Exercise aim » What do the lines say from the start of the entries through the one containing "dovolená Chorvatsko (111, 2564)"? Repeat them exactly.

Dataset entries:
************
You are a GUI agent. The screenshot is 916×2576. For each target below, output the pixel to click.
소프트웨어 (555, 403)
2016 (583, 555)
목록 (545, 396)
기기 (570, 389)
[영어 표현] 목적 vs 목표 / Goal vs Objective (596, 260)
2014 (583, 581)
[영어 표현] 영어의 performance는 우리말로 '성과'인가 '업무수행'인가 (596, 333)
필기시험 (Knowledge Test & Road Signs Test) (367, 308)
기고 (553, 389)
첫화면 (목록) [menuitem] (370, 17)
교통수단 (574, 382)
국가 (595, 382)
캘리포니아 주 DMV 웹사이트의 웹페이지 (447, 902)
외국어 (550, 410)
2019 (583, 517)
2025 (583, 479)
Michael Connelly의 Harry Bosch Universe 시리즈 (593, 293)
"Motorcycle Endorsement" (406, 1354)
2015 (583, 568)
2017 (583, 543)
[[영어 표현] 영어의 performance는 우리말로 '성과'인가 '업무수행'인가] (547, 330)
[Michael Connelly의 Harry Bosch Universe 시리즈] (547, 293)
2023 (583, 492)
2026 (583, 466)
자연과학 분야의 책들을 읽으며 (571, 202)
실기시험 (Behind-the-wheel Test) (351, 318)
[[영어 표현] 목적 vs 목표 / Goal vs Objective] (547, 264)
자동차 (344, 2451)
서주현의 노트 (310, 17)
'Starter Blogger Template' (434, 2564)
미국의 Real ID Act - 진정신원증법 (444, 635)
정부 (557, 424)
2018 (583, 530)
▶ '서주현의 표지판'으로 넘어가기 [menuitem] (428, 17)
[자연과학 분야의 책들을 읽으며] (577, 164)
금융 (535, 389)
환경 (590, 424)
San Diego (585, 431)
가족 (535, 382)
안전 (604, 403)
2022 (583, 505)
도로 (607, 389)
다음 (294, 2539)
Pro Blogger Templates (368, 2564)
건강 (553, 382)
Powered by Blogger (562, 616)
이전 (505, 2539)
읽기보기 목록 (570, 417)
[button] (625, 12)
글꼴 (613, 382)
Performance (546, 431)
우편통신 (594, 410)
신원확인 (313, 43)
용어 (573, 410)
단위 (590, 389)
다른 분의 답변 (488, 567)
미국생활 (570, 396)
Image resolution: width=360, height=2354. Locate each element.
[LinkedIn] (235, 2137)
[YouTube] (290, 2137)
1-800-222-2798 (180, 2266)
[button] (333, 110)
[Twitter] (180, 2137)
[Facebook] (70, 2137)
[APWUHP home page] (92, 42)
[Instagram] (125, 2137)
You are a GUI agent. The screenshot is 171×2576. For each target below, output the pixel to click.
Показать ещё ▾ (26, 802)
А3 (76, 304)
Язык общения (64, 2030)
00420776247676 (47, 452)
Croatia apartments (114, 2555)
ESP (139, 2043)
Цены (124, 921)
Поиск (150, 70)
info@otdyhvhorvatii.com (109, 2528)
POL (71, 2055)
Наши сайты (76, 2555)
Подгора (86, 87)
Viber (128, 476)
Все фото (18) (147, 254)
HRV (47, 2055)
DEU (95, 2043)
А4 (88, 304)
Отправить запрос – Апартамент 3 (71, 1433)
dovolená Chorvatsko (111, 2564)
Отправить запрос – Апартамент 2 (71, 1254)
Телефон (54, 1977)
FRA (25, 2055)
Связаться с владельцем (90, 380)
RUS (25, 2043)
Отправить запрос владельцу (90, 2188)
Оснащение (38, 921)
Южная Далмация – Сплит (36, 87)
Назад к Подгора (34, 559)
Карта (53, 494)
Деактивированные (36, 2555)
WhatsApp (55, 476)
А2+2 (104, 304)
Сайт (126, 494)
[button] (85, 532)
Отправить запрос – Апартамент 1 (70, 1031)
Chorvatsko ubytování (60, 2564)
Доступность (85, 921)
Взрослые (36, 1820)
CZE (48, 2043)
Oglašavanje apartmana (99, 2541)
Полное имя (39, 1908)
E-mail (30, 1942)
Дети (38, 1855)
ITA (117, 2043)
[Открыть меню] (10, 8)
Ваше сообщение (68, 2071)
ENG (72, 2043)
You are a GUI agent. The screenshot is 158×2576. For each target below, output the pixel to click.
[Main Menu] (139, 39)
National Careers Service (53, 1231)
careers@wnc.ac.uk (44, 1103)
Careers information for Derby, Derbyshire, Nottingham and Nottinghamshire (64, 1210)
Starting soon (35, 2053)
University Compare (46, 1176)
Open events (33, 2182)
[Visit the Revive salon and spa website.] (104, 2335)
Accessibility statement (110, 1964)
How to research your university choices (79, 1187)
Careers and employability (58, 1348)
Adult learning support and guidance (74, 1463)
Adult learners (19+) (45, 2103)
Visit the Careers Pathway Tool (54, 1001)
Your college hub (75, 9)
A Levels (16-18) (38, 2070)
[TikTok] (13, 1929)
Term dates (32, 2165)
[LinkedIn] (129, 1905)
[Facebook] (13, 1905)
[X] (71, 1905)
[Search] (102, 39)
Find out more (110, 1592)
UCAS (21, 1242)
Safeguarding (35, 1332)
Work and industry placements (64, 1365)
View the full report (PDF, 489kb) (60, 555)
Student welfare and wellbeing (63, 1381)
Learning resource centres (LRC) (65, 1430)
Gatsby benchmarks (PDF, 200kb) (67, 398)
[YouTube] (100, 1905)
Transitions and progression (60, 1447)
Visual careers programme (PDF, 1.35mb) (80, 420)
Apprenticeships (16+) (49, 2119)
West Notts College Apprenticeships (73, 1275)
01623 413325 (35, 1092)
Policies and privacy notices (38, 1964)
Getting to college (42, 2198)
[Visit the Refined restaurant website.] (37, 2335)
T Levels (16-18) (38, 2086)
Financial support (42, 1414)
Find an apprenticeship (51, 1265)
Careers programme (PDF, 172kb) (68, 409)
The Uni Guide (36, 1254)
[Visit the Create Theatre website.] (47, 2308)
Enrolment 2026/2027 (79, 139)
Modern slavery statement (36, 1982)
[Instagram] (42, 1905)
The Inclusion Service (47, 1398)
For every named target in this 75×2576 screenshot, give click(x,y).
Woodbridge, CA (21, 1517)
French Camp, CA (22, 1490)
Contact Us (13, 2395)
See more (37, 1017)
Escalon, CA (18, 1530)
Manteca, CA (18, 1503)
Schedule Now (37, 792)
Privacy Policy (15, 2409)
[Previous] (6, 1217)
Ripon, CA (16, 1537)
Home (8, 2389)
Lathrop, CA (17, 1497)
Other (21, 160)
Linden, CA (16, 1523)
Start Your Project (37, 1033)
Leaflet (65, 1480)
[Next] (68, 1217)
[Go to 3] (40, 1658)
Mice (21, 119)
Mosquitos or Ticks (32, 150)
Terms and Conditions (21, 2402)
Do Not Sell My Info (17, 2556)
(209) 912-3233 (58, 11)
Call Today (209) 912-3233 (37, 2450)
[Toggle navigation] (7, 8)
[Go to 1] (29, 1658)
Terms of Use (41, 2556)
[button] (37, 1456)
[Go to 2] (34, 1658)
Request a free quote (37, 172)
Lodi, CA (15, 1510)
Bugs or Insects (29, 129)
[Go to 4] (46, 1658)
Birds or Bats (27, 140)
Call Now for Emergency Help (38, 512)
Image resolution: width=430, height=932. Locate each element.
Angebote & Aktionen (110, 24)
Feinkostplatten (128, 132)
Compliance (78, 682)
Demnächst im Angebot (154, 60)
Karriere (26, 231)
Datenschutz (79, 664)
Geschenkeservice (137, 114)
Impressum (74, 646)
************
Task solution »
You are a GUI agent. The screenshot is 916×2576. For each target below, output the pixel to click.
소프트웨어 (555, 403)
2016 (583, 555)
목록 (545, 396)
기기 (570, 389)
[영어 표현] 목적 vs 목표 / Goal vs Objective (596, 260)
2014 (583, 581)
[영어 표현] 영어의 performance는 우리말로 '성과'인가 '업무수행'인가 (596, 333)
필기시험 (Knowledge Test & Road Signs Test) (367, 308)
기고 (553, 389)
첫화면 (목록) [menuitem] (370, 17)
교통수단 (574, 382)
국가 (595, 382)
캘리포니아 주 DMV 웹사이트의 웹페이지 (447, 902)
외국어 (550, 410)
2019 (583, 517)
2025 (583, 479)
Michael Connelly의 Harry Bosch Universe 시리즈 (593, 293)
"Motorcycle Endorsement" (406, 1354)
2015 (583, 568)
2017 (583, 543)
[[영어 표현] 영어의 performance는 우리말로 '성과'인가 '업무수행'인가] (547, 330)
[Michael Connelly의 Harry Bosch Universe 시리즈] (547, 293)
2023 (583, 492)
2026 (583, 466)
자연과학 분야의 책들을 읽으며 (571, 202)
실기시험 (Behind-the-wheel Test) (351, 318)
[[영어 표현] 목적 vs 목표 / Goal vs Objective] (547, 264)
자동차 (344, 2451)
서주현의 노트 (310, 17)
'Starter Blogger Template' (434, 2564)
미국의 Real ID Act - 진정신원증법 (444, 635)
정부 (557, 424)
2018 (583, 530)
▶ '서주현의 표지판'으로 넘어가기 [menuitem] (428, 17)
[자연과학 분야의 책들을 읽으며] (577, 164)
금융 (535, 389)
환경 (590, 424)
San Diego (585, 431)
가족 (535, 382)
안전 (604, 403)
2022 (583, 505)
도로 (607, 389)
다음 (294, 2539)
Pro Blogger Templates (368, 2564)
건강 (553, 382)
Powered by Blogger (562, 616)
이전 (505, 2539)
읽기보기 목록 (570, 417)
[button] (625, 12)
글꼴 (613, 382)
Performance (546, 431)
우편통신 (594, 410)
신원확인 (313, 43)
용어 (573, 410)
단위 (590, 389)
다른 분의 답변 (488, 567)
미국생활 (570, 396)
Image resolution: width=360, height=2354. Locate each element.
[LinkedIn] (235, 2137)
[YouTube] (290, 2137)
1-800-222-2798 (180, 2266)
[button] (333, 110)
[Twitter] (180, 2137)
[Facebook] (70, 2137)
[APWUHP home page] (92, 42)
[Instagram] (125, 2137)
You are a GUI agent. The screenshot is 171×2576. For each target below, output the pixel to click.
Показать ещё ▾ (26, 802)
А3 (76, 304)
Язык общения (64, 2030)
00420776247676 (47, 452)
Croatia apartments (114, 2555)
ESP (139, 2043)
Цены (124, 921)
Поиск (150, 70)
info@otdyhvhorvatii.com (109, 2528)
POL (71, 2055)
Наши сайты (76, 2555)
Подгора (86, 87)
Viber (128, 476)
Все фото (18) (147, 254)
HRV (47, 2055)
DEU (95, 2043)
А4 (88, 304)
Отправить запрос – Апартамент 3 (71, 1433)
dovolená Chorvatsko (111, 2564)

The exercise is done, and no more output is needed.